Amiri Baraka, 79. Militant man of letters and tireless agitator whose blues-based, fist-shaking poems, plays and criticism made him a groundbreaking force in American culture. Jan. 9.
Philip Seymour Hoffman, 46. He won a best actor Oscar in 2006 for his portrayal of writer Truman Capote in Capote and created a gallery of other vivid characters, many of them slovenly and slightly dissipated comic figures. Feb. 2. Apparent heroin overdose.
Shirley Temple, 85. Dimpled, curly-haired child star who sang, danced, sobbed and grinned her way into the hearts of Depression-era moviegoers. Feb. 10.
Harold Ramis, 69. Comedy actor, director and writer best known for his roles in movies such as Ghostbusters and Stripes. Feb. 24.
L’Wren Scott, believed to be 49. She left her small-town Utah home as a teenager to become a model in Paris, then a top Hollywood stylist and finally a high-end fashion designer best known as the longtime girlfriend of Mick Jagger. March 17. Apparent suicide.
Mickey Rooney, 93. Pint-size actor and all-around talent whose more than 80-year career spanned silent comedies, Shakespeare, Judy Garland musicals, Andy Hardy stardom, television and the Broadway theater. April 6.
Rubin “Hurricane” Carter, 76. Boxer whose wrongful murder conviction became an international symbol of racial injustice. April 20.
Maya Angelou, 86. Author and poet who rose from poverty, segregation and violence to become a force on stage, screen and the printed page. May 28.
Chuck Noll, 82. Hall of Fame coach who won a record four Super Bowl titles with the Pittsburgh Steelers. June 13.
Casey Kasem, 82. Radio broadcaster with a cheerful manner and gentle voice who became the king of the top 40 countdown with a syndicated show that ran for decades. June 15.
Tony Gwynn, 54. Hall of Famer whose sweet left-handed swing made him one of San Diego’s best-loved athletes and earned him the nickname “Mr. Padre.” June 16. Cancer.
Alice Coachman Davis, 90. First black woman to win an Olympic gold medal.

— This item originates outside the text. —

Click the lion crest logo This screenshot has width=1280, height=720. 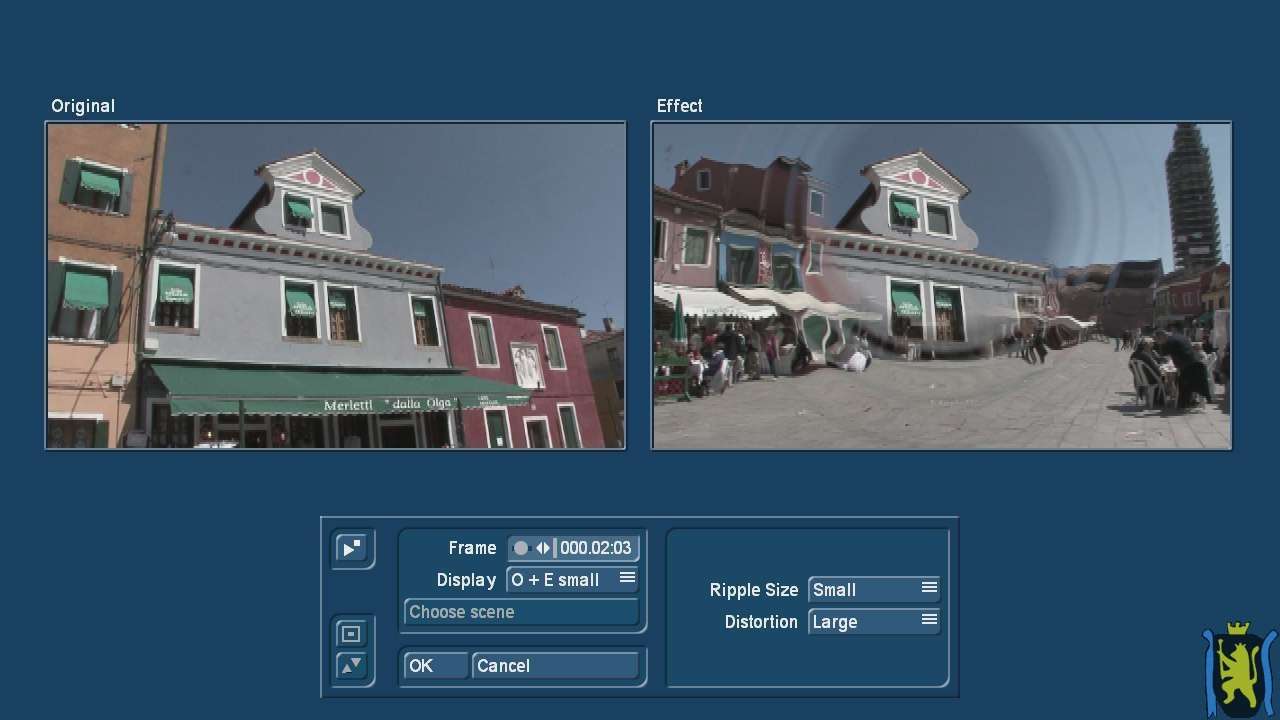[x=1239, y=668]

July 14.
James Brady, 73. Affable, witty press secretary who survived a devastating head wound in the 1981 assassination attempt on President Ronald Reagan, then undertook a personal crusade for gun control. Aug. 4.
Robin Williams, 63. Academy Award winner and comic supernova whose explosions of pop culture riffs and impressions dazzled audiences for decades. Aug. 11. Apparent suicide.

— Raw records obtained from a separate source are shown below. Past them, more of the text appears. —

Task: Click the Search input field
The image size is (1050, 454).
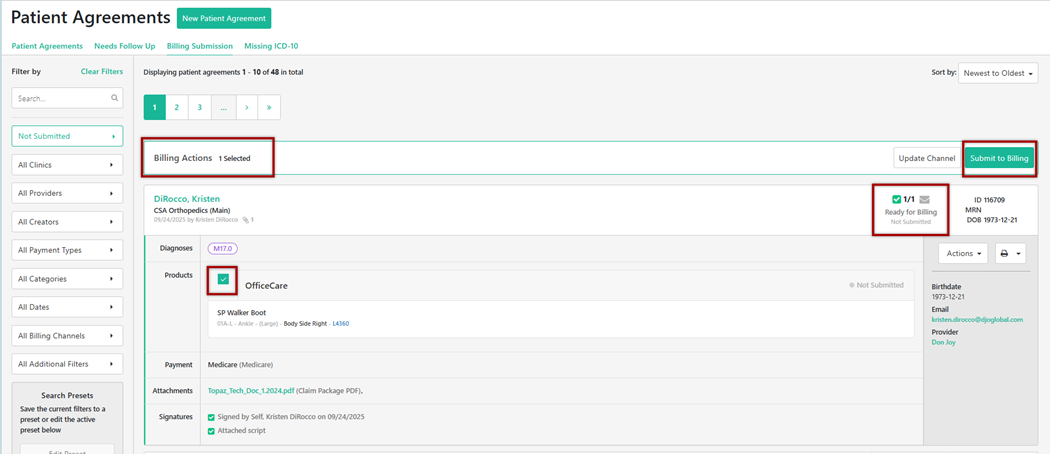Action: point(60,98)
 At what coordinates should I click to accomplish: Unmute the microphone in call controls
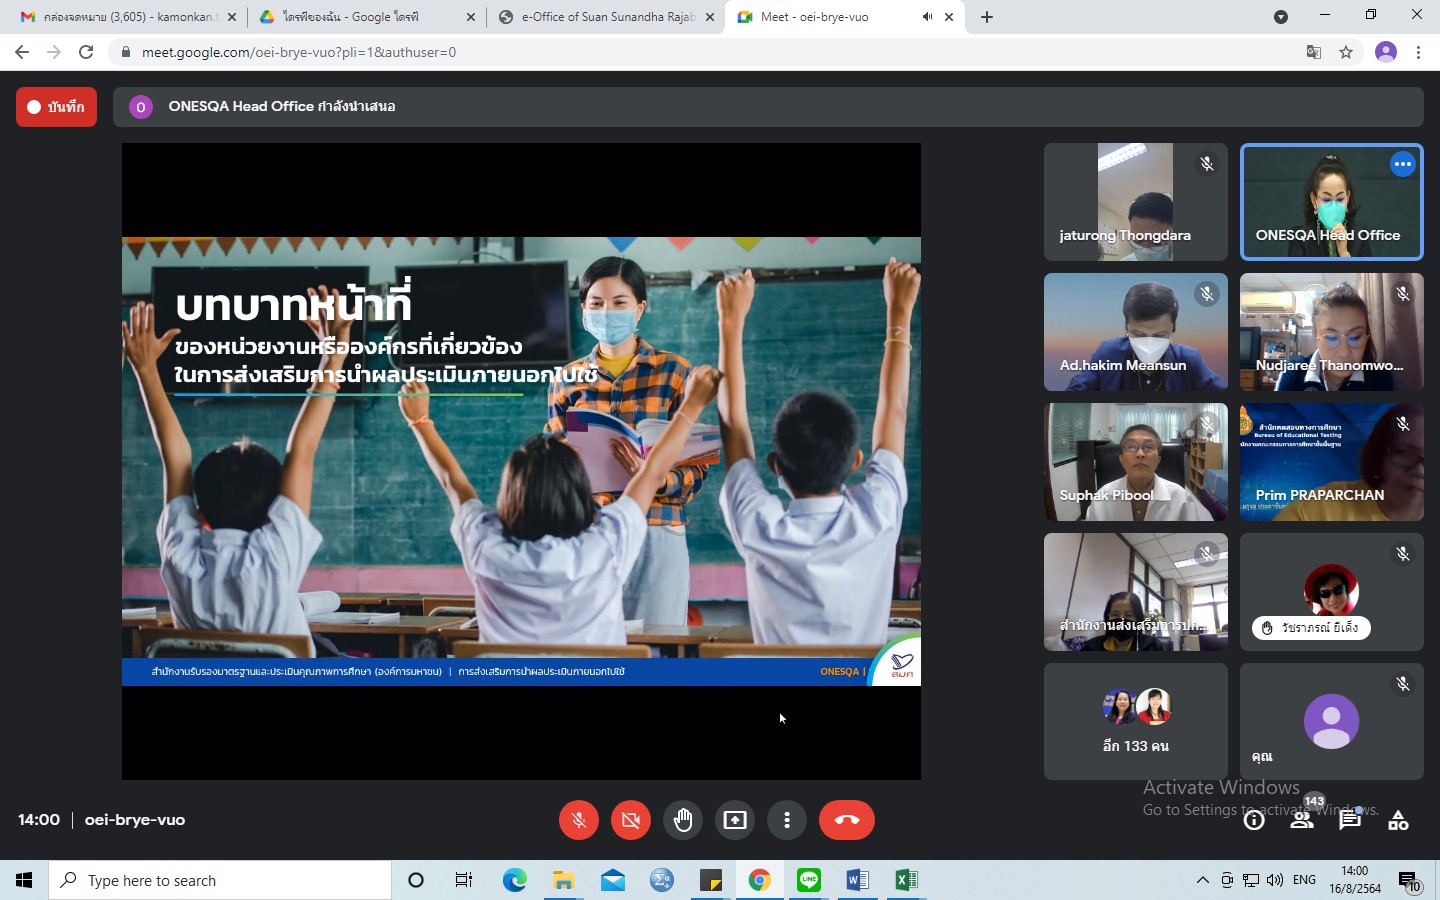[x=578, y=820]
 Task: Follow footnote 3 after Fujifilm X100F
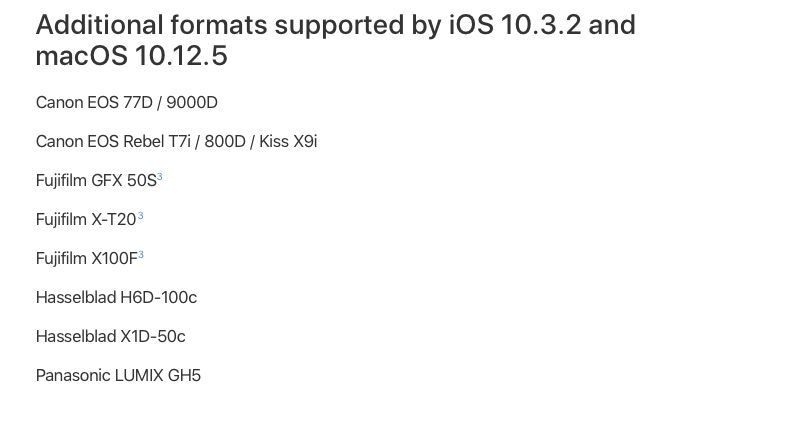pos(141,255)
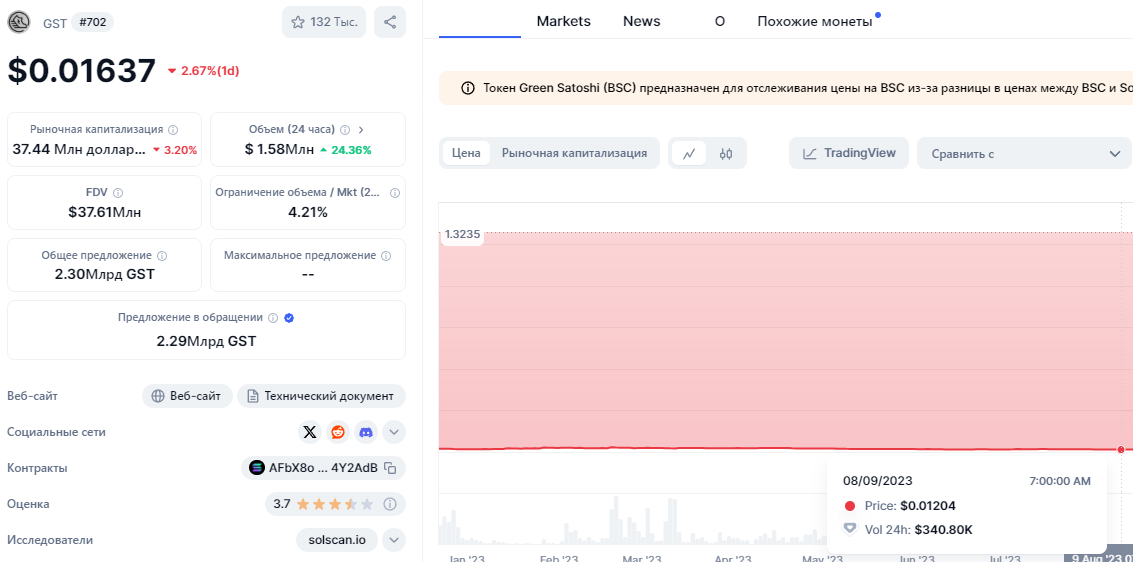Add GST to watchlist with star button
The width and height of the screenshot is (1133, 562).
324,22
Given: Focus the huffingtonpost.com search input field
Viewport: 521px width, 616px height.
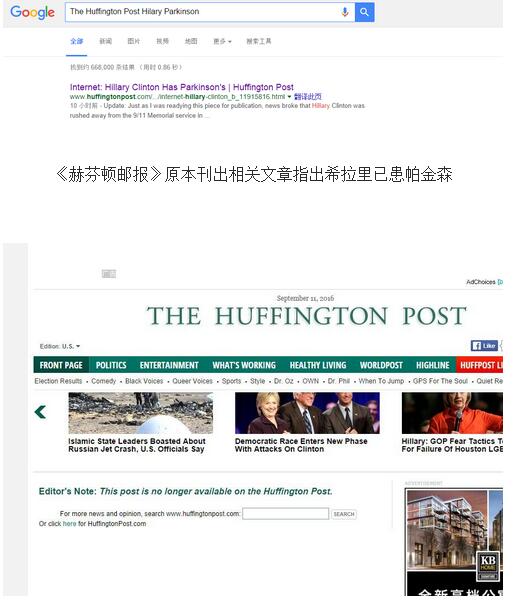Looking at the screenshot, I should 286,513.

Joan Rivers, 81. Raucous, acid-tongued comedian who crashed the male-dominated realm of late-night talk shows and turned Hollywood red carpets into danger zones for badly dressed celebrities. Sept. 4. Fatal complication during a medical procedure.
Jean-Claude Duvalier, 63. He presided over what was widely acknowledged as a corrupt, brutal regime as the self-proclaimed “president for life” of Haiti until an uprising sent him into a 25-year exile. Oct. 4. Heart attack.

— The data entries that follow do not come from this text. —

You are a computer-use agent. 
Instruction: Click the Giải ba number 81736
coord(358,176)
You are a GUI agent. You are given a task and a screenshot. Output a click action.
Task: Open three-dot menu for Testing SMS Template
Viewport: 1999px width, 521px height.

Marion Barry, 78. Former District of Columbia mayor whose four terms were overshadowed by his 1990 arrest after being caught on videotape smoking crack cocaine. Nov. 23.
Joe Cocker, 70. Raspy-voiced British singer with a contorted performing style, known for his frenzied cover of With a Little Help From My Friends” and the teary ballad You Are So Beautiful. Dec. 22.
Ben Ammi Ben Israel, 75. Spiritual leader of the African Hebrew Israelites, maintained that some black Americans descend from the tribe of Judah. Dec. 27.